# Integrating squares of sine & cosine

1. Feb 23, 2012

### sg001

1. The problem statement, all variables and given/known data
find ∫4cosx*sin^2 x.dx

2. Relevant equations

3. The attempt at a solution

∫4cos x * 1/2 (1 - cos2x)

∫2cosx - 4cos^2 x.

Then i dont know whereto go from here??

2. Feb 23, 2012

### kushan

your last step how did you reach to 4cos^2 x ?

3. Feb 23, 2012

### Staff: Mentor

A simple substitution will work in this problem.

4. Feb 23, 2012

### sg001

ie,
let u = cos x

∫ 2u - 4u^2

= u^2 -4/3 (u)^3 + C

This still does not lead me anywhere?

Or did you mean a substitution not in terms of 'u' but in terms of another trig result?
I feel lost.

5. Feb 23, 2012

### sg001

by expanding 4cosx * 1/2(1-cos2x)

= 2cosx - 4cos^2 x

6. Feb 23, 2012

### Staff: Mentor

1. Start from the original integral.
2. That's almost the right substitution, but what is du?
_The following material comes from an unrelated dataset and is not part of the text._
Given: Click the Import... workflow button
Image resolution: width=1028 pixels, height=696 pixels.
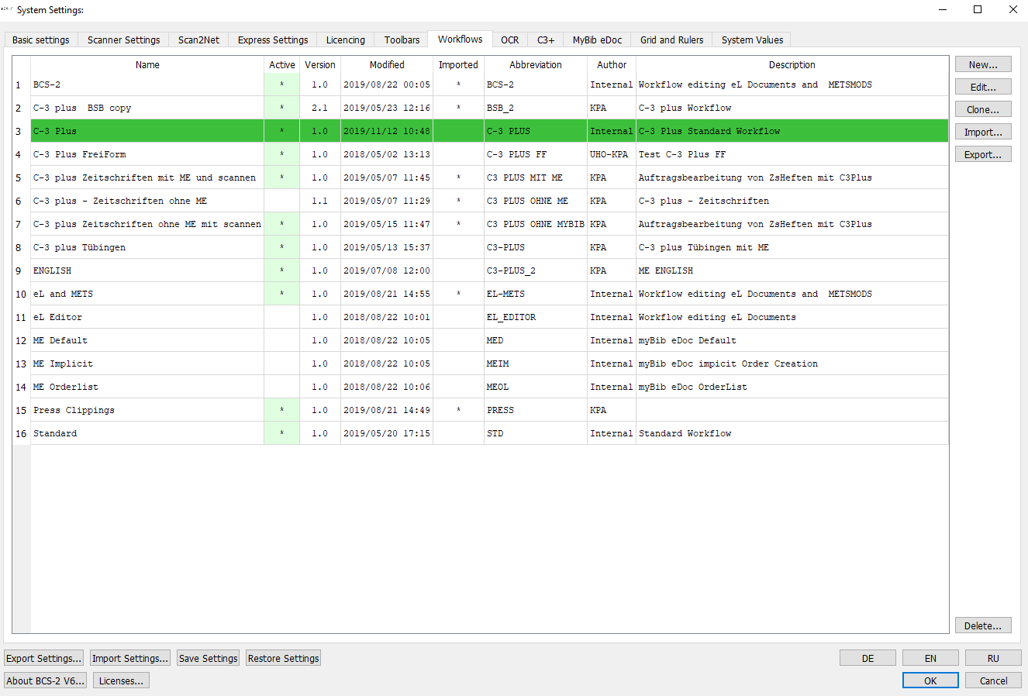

You are being very sloppy by omitting the differential, and this is exactly the type of problem where doing that will bite you in the butt.

Last edited: Feb 23, 2012
7. Feb 23, 2012

### SammyS

Staff Emeritus

Let u = sin(x) .

8. Feb 23, 2012

### Staff: Mentor

No.
cos(x) * cos(2x) $\neq$ cos2(x)

9. Feb 23, 2012

### sg001

Hmmm
I think i need to stop rushing through my questions.
Thanks for pointing out the obvious!!

10. Feb 23, 2012

### kushan

11. Feb 23, 2012

### sg001

∫4cosx * u^2 * du/cosx

∫4(u)^2

4/3 (u)^3 + C

= 4/3 (sin x)^3 +C

Better?

12. Feb 23, 2012

### kushan

Now you can proceed , easily :)

13. Feb 23, 2012

### Staff: Mentor

Yes, better, and that's the right answer, but some of the supporting work could be improved.

∫4cosx * u^2 * du/cosx

=∫4(u)^2 du

=4/3 (u)^3 + C

= 4/3 (sin x)^3 +C

In addition, it's usually better to make the substitution completely so that all the x's and dx's change to u's and du's, like this:

∫4cos(x) * sin2(x)dx [u = sin(x), du = cos(x)dx]
= 4 ∫u2 du
= 4 u3/3 + C
= (4/3) sin3(x) + C

14. Feb 23, 2012

okie